• _RECORD EXCERPTS_
+ + + + + + +

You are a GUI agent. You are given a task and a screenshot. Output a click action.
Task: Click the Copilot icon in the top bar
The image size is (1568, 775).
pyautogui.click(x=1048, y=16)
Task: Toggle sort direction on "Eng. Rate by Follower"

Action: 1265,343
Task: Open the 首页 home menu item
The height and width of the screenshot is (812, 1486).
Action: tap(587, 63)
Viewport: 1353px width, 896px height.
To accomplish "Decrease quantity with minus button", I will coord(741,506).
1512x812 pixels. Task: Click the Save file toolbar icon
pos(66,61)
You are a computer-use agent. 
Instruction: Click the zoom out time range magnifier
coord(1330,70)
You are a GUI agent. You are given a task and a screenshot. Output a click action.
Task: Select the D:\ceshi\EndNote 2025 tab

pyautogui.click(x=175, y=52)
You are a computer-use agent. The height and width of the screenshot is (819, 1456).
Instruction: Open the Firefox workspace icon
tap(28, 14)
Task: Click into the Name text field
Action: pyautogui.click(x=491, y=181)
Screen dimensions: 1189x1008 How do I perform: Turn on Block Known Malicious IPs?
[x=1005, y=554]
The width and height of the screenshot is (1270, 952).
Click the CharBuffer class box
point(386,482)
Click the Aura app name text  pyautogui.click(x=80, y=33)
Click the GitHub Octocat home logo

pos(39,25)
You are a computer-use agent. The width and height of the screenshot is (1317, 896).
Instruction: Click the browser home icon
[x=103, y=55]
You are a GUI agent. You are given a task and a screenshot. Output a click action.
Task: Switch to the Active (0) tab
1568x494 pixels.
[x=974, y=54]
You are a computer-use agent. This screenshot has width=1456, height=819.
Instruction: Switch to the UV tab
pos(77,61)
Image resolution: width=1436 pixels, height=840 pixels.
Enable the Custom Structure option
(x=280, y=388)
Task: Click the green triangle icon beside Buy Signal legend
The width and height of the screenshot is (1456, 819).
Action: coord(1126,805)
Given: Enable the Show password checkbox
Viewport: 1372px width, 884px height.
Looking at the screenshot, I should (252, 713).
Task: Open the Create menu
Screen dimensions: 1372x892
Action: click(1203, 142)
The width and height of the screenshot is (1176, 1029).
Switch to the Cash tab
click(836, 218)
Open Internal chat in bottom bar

+ + + + + + +

• _INSTRUCTIONS TO FOLLOW_
With the line containing "Task: Switch to the Active (0) tab" as the start and the last line of the listing as the end, restate that stretch word for word and nothing else.

• _YOUR RESPONSE_
Task: Switch to the Active (0) tab
1568x494 pixels.
[x=974, y=54]
You are a computer-use agent. This screenshot has width=1456, height=819.
Instruction: Switch to the UV tab
pos(77,61)
Image resolution: width=1436 pixels, height=840 pixels.
Enable the Custom Structure option
(x=280, y=388)
Task: Click the green triangle icon beside Buy Signal legend
The width and height of the screenshot is (1456, 819).
Action: coord(1126,805)
Given: Enable the Show password checkbox
Viewport: 1372px width, 884px height.
Looking at the screenshot, I should (252, 713).
Task: Open the Create menu
Screen dimensions: 1372x892
Action: click(1203, 142)
The width and height of the screenshot is (1176, 1029).
Switch to the Cash tab
click(836, 218)
Open Internal chat in bottom bar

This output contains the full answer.